Saints 13-14 refers to year one being the 2013-2014 season and year 2 being 2014-15 season.
We see that teams who put up bottom 3 numbers in these categories in year 1, generally turn it around and put up solidly middle of the pack numbers in year 2. Hamburg wasn’t giving up shots from closer distance than any of these teams, their average shot distance allowed of 20.3 yards was 13th in the Bundesliga.
Let’s look at the overall trend, with every team from the past 2 completed seasons in the top 5 leagues involved.
G/SOT has more predictability than what looks to the totally random non-blocked sot% but even G/SOT has a ton more noise than repeatability. If Hamburg simply sat tight and repeated their performance from last year, odds are they would nestle comfortably above the relegation zone. They finished 13th in expected goal rating, which sounded like a reasonable expectation for the 2014/15 season.
The defensive regression to the mean happened exactly as expected.
Hamburg have allowed 34 goals from open play, very close to their expected goal total of 36. The defense is improved but yet they sit in 16th again. This time, it’s the offenses fault and it’s those same two metrics rearing their head.
These awful numbers combined with a sharp drop in shot numbers (from 5th to 14th in the Bundesliga) have led to an incredibly anemic 13 goals from open play. It makes sense that offenses have more control over their G/SOT ratios and non-blocked shot on target ratios in a way like basketball teams have more control over their 3-point shooting, so I took a look.

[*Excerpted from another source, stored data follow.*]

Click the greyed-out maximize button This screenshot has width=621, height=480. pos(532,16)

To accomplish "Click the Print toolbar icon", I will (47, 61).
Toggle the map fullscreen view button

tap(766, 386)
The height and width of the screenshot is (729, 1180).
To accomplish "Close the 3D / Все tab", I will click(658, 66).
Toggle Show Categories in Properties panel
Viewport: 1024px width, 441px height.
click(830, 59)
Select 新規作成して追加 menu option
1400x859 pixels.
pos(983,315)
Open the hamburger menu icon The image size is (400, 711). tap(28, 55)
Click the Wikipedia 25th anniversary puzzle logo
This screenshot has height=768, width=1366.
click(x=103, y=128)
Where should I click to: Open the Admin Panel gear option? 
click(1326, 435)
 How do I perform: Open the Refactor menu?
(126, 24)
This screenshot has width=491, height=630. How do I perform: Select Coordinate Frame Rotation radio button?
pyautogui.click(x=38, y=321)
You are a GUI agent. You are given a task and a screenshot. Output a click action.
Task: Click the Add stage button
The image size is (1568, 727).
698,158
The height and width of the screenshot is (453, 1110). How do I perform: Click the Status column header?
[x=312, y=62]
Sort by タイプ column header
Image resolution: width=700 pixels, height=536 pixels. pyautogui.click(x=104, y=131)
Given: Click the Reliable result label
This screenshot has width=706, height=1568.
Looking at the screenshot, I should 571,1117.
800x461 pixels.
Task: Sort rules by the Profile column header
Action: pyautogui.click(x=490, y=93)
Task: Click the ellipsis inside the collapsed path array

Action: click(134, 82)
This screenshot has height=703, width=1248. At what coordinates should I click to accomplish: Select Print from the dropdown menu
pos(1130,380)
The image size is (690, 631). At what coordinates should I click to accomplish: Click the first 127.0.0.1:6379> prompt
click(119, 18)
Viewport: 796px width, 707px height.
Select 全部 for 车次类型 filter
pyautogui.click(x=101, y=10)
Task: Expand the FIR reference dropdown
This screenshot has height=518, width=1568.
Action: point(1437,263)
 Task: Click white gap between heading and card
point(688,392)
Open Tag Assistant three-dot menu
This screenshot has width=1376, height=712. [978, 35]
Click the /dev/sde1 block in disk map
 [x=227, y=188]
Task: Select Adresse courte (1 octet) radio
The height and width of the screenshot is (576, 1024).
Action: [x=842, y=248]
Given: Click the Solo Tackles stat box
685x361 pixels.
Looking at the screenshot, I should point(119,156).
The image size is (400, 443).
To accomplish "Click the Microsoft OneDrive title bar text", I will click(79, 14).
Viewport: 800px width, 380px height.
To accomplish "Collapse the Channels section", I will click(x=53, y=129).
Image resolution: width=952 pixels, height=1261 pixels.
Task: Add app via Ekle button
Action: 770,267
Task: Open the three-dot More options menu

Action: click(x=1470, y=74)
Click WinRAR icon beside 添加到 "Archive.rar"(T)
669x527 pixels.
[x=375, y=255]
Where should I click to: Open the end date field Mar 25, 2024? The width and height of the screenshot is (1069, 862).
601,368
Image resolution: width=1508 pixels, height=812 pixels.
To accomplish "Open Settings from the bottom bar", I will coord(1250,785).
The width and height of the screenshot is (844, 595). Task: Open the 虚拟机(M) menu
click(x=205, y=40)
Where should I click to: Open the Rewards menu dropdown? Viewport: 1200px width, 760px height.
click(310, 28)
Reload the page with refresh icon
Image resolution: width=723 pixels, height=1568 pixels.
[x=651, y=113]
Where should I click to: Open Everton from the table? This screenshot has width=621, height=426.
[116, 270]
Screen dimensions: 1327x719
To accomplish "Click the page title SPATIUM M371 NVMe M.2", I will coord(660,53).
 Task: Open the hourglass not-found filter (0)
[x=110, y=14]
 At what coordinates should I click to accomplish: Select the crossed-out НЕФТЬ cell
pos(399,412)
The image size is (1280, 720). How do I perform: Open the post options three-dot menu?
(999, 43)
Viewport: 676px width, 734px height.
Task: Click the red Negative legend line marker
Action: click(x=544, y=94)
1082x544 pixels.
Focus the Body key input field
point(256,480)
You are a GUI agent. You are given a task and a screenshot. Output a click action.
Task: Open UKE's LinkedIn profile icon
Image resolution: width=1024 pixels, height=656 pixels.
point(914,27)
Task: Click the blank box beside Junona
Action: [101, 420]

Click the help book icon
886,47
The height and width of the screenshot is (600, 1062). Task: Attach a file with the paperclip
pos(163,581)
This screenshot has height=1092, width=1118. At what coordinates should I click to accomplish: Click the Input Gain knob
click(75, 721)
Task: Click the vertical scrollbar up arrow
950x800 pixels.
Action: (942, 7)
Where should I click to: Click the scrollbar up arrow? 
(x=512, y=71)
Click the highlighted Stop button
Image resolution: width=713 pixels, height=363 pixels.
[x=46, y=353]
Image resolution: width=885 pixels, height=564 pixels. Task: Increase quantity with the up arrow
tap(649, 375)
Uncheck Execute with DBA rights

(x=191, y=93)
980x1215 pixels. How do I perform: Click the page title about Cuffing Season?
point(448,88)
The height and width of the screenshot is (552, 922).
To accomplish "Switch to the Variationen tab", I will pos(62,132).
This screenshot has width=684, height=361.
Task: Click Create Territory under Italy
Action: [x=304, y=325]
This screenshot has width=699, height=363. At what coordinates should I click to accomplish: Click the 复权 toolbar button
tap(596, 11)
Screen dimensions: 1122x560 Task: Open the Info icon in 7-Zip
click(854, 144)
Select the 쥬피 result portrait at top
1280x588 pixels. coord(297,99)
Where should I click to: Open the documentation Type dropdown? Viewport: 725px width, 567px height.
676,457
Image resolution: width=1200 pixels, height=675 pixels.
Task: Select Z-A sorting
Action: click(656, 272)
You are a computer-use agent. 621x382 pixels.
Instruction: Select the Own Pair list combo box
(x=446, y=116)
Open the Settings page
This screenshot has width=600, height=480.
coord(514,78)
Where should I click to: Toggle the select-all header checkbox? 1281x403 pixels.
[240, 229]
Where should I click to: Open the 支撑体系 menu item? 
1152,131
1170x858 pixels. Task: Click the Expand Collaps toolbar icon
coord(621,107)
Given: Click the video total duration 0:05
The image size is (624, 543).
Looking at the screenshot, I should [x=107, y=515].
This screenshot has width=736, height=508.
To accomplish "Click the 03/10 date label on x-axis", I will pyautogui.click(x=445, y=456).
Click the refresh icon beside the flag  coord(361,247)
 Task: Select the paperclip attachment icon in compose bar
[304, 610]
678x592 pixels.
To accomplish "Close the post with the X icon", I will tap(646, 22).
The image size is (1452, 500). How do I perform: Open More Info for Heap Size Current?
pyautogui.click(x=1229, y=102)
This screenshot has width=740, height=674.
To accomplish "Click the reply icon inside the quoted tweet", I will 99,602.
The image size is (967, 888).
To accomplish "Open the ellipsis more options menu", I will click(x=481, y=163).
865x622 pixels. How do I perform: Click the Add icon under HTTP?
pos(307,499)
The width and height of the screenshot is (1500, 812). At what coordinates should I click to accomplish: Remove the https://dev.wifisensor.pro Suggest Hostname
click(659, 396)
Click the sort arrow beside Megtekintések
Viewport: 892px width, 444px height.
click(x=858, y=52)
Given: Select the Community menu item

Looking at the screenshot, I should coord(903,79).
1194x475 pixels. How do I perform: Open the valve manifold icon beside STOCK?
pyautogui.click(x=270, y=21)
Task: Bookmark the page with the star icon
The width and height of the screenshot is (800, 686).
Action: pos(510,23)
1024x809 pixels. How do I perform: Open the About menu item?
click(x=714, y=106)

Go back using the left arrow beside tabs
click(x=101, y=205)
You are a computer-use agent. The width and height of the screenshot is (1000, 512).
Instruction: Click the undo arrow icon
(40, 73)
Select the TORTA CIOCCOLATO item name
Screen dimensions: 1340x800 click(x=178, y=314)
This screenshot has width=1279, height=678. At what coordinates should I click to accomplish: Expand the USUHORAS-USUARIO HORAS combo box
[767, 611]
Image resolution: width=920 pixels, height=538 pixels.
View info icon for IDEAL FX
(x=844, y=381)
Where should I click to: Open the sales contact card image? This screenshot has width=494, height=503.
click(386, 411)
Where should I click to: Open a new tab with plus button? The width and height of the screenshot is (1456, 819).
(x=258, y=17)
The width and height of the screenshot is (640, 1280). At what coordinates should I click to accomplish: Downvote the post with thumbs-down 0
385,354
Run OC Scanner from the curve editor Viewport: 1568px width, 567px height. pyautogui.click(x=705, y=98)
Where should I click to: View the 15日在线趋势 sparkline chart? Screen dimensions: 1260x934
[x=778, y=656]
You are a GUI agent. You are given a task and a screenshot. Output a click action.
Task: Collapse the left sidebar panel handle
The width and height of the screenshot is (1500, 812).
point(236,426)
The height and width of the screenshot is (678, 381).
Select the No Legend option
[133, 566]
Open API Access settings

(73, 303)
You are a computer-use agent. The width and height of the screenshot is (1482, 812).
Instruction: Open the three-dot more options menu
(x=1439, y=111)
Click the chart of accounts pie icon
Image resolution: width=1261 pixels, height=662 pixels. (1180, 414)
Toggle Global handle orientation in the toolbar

That only proves true in getting the ball on target, it seems to be a crapshoot when it comes to actually scoring the ball. Hamburg have dropped to last in nonblk SOT% this season despite shooting from a much closer distance (20.9 yards compared to last years last place 22.5 yards). Their total lack of ability to get shots on target is more worrying than last years defensive lapses. The fact that they are having awful luck at scoring when they do get the ball on target is making things look worse than they are but the offense can’t simply be brushed away as bad luck like last years defense was. Pierre-Michel Lasogga has lost his torrid form from last season (13 goals on 3.6 shots per game last season to 2 goals on 2.7 shots this season) and last years 11-goal man Hakan Calhanoglu was sold for $14.5 million to Leverkusen where he has fired 3.2 shots per game and scored 5 for the Champions League side. Hamburg haven’t replaced him with anyone who can get shots off (1.6 shots per game from van der Vaart is 2nd on the team). I’m not sure that losing one player, even if he is very good in Calhanoglu, and anothers slump in form is enough to take a team from 1st in SOT% to last but that’s where Hamburg are right now.
Can they keep the streak going?
The bad news for Hamburg is the teams that are clearly worse than them have already banked a solid lead. Cologne and Hertha Berlin are the worst teams in the league but are sitting on 30 and 29 points respectively, comfortably ahead of Hamburg right now. The clubs around Hamburg (Paderborn, Stuttgart and Freiburg) have performed similarly making the schedule a key factor in the run-in. Stuttgart and Freiburg have the easiest run-ins, though none of the 4 have a brutal slate. Hannover and Hertha have the toughest run-ins but have some space and Hannover is a much better team. Hamburg are sitting in 16th right now and you’d think that’s the likeliest spot for them to finish yet again. If it happens, this time simply sitting back and waiting for regression won’t likely bring them back to mid-table, a rehaul of their attack is needed.